DeSclafani walked Fowler to open the fifth. With two outs, Marcell Ozuna singled to center. Nick Senzel fielded it on the dead run and while still in stride threw a strike to third base to wipe out Fowler and end the inning.

The Reds were back at it in the sixth. With two outs and nobody on, Josh VanMeter and Freddy Galvis both singled. Again, it was Aquino. This time. . .first pitch. . .bye-bye baseball. . .Reds 5, Cardinals 1.

The victory was noteworthy for more than the fact the Reds upended the NL Central’s first place team.

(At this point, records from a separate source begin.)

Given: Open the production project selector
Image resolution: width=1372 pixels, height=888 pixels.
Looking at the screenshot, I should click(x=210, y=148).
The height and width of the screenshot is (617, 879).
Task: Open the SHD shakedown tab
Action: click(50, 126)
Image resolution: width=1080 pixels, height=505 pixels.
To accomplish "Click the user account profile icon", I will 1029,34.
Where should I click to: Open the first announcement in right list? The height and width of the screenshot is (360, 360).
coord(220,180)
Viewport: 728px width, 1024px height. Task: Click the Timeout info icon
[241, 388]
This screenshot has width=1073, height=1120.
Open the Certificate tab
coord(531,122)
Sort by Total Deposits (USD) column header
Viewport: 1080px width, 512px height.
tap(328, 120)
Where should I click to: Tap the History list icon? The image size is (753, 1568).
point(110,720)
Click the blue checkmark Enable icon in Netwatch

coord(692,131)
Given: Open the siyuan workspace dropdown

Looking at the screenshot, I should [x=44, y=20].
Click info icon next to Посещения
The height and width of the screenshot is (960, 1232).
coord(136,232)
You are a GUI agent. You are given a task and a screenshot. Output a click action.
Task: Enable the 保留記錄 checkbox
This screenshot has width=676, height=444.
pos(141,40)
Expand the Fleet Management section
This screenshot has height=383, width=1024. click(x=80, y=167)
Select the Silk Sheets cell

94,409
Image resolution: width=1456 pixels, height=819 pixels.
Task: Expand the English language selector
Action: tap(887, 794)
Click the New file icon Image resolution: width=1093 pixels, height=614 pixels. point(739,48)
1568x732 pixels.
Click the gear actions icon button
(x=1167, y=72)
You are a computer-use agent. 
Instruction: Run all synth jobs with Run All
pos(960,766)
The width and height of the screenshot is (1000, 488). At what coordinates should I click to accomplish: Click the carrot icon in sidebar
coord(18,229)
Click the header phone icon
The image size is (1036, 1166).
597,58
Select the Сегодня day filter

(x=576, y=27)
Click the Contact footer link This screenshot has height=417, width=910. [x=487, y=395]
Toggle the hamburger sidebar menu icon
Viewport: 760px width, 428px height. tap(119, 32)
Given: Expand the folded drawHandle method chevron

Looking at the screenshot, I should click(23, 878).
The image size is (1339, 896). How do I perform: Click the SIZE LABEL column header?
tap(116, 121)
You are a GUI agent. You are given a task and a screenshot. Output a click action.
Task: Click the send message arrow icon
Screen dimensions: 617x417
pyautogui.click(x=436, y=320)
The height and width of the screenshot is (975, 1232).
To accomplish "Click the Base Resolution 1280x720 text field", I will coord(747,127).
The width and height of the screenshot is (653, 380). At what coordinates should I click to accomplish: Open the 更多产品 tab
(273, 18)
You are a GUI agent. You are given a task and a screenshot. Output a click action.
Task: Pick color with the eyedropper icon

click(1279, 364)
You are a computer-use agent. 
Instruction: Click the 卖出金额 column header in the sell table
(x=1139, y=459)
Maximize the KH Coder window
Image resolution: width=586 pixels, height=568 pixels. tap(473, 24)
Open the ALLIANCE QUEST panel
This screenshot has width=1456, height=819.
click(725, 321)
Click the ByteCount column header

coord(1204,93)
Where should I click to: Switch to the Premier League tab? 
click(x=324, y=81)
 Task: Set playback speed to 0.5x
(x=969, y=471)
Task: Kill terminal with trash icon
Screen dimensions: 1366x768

Joey Votto, Eugenio Suarez, Jesse Winker and Amir Garrett all were unavailable to play. Bell had a two-man bench of pitcher/outfielder Michael Lorenzen and back-up catcher/infielder Kyle Farmer.

None of the first five batters in the Reds lineup was with the team to start the season. And three are rookies. It was Nick Senzel (R), Josh VanMeter (R), Freddy Galvis, Aristides Aquino (R) and Phillip Ervin.

Those five combined for seven hits, five RBI, five runs and two home runs.